Since today seems to be a quiz Friday, here’s an easy one to kick off this Friday Fillip. Who is this debonaire man?

guess


The Scot, Robert Louis Stevenson, or RLS as he’s known by aficionados, has a substantial website all to himself, known, unsurprisingly as the Robert Louis Stevenson Website. Here you’ll find photographs of the man (and boy), because Stevenson, of course, who lived from 1850 to 1894, was born during the first years of widespread public photography. You’ll learn that, like Samuel Pepys, he tootled on the flageolet — no, not that flageolet — and actually composed some works for it. And you can see the route he took in his travels through Europe, the United States (and not Canada), and across the Pacific to the South Seas, where he died.
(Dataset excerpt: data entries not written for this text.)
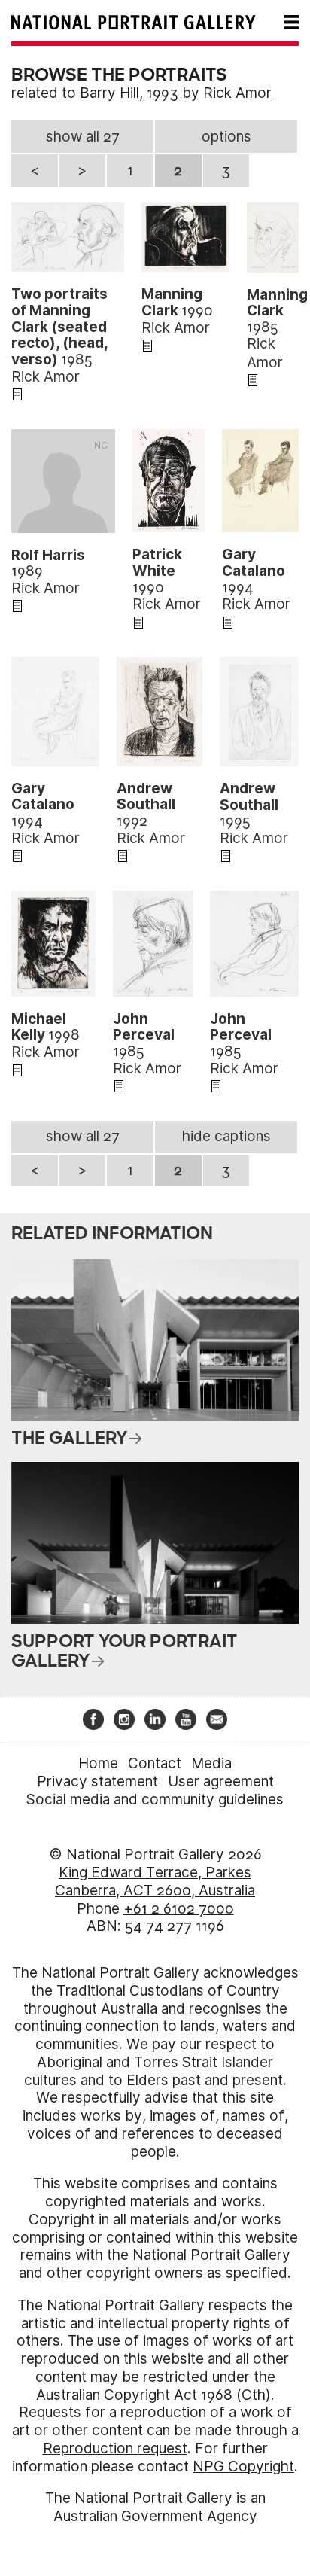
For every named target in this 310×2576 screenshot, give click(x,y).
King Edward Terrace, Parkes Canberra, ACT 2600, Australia (155, 1881)
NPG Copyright (243, 2466)
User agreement (221, 1781)
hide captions (226, 1136)
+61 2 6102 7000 (178, 1908)
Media (211, 1763)
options (226, 136)
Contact (154, 1763)
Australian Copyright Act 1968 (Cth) (153, 2395)
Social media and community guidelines (155, 1799)
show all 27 (83, 136)
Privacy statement (97, 1781)
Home (98, 1763)
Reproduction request (115, 2448)
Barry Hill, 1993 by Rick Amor (176, 93)
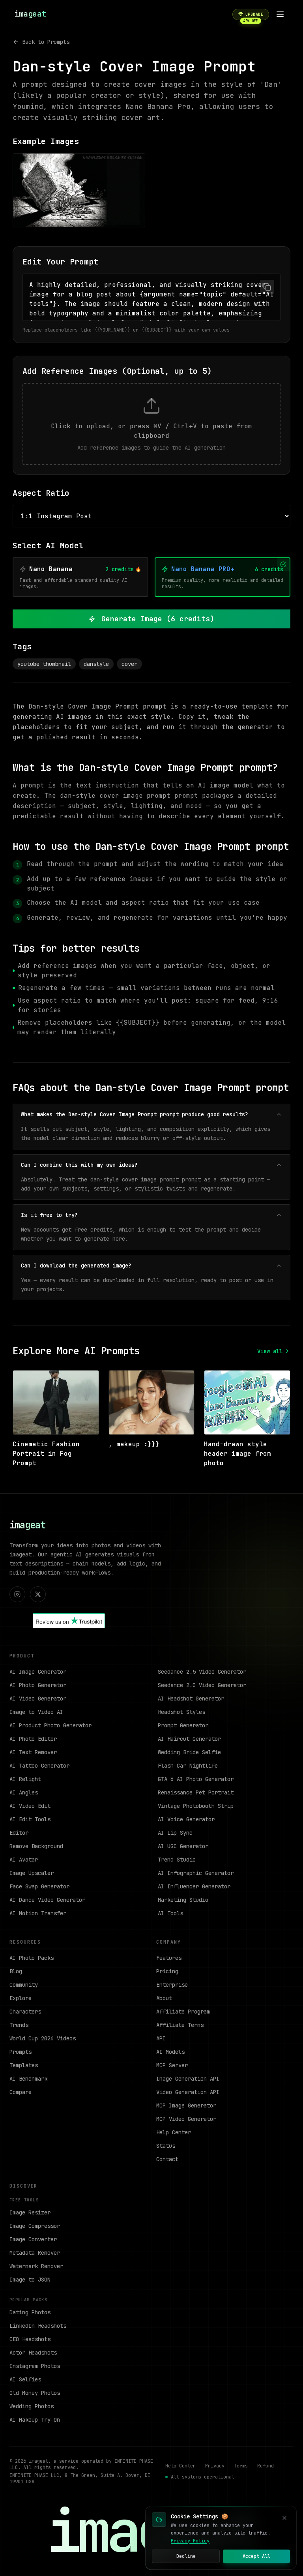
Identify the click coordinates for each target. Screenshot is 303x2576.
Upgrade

Most of all, of course, you can read about his writing. He is famous for The Strange Case of Dr Jekyll and Mr Hyde, Kidnapped, and Treasure Island, which for me was his best, with its tale of “fifteen men on the dead man’s chest,” Long John Silver, Captain Flint, and the dreadful Blind Pew with his tap-tap-tapping. If you haven’t read these — or haven’t re-read them recently — you might want to do so in the virtual books provided on the site, turn-the-page photographs of actual first editions. Or you might prefer to let Librivox read them to you as you sit in traffic, ready to daydream (J&H, K, TI).

But RLS wrote in just about every genre that there was — essays, travel writing, short stories, poetry — perhaps you were read to from A Child’s Garden of Versesplays and biography, as well as thirteen novels and romances.
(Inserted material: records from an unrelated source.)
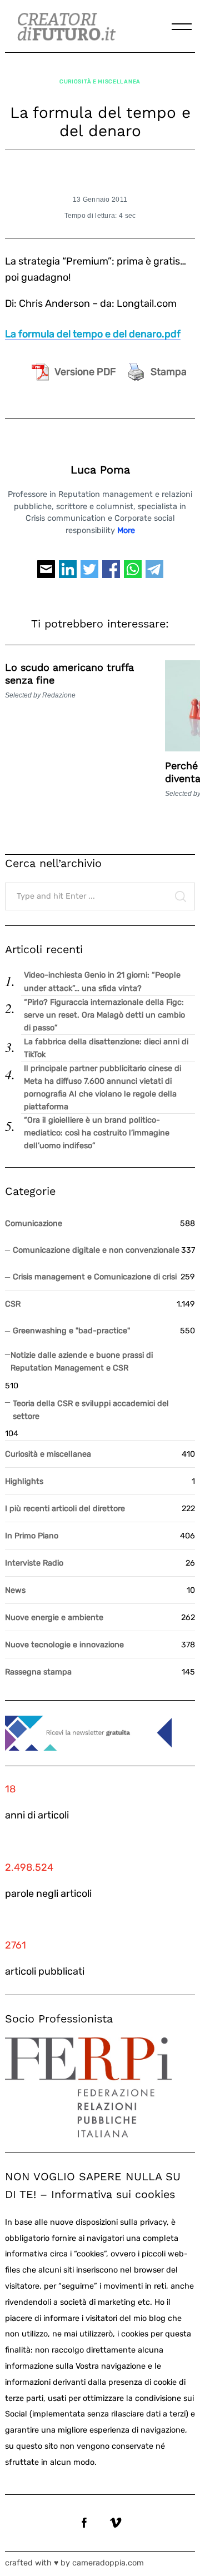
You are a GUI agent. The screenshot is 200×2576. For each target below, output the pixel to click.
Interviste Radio (34, 1563)
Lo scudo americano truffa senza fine (69, 673)
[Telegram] (154, 574)
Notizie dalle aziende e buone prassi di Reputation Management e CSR (82, 1362)
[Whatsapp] (133, 574)
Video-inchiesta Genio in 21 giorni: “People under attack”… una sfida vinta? (102, 981)
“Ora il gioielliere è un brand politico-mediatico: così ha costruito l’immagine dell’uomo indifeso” (96, 1132)
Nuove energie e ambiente (54, 1617)
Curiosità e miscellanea (100, 81)
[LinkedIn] (68, 574)
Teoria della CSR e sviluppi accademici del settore (91, 1410)
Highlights (24, 1481)
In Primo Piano (31, 1536)
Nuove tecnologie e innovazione (64, 1645)
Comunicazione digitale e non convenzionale (96, 1250)
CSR (13, 1304)
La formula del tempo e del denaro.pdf (93, 334)
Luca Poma (100, 470)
There’s a lot more on the site about this passionate man who fought with Samoans for freedom from colonial rule; who married “an independent American woman” in Paris, separated from her husband and two children; and who trained in his youth for lighthouse engineering and also studied law. Bounce around the RLS site for fun or scan the really helpful site map if you’re interested in something particular. Let yourself get carried away.

Comments

  1. Surprised that readers haven’t tumbled to the Canadian connection here, which is that in Scotland the Stevenson family was famous as the great innovators in lighthouse design, and that Stevenson designed lights were recycled to Newfoundland where they can be seen to this day at Cape Bonavista, Rose Blanche and Ferryland

    Slaw readers may be captivated by the Seward prosecution for duck hunting on lighthouse property, which reads like something out of the 1928 Rockbound by Frank Parker Day [yes I know that’s Nova Scotia].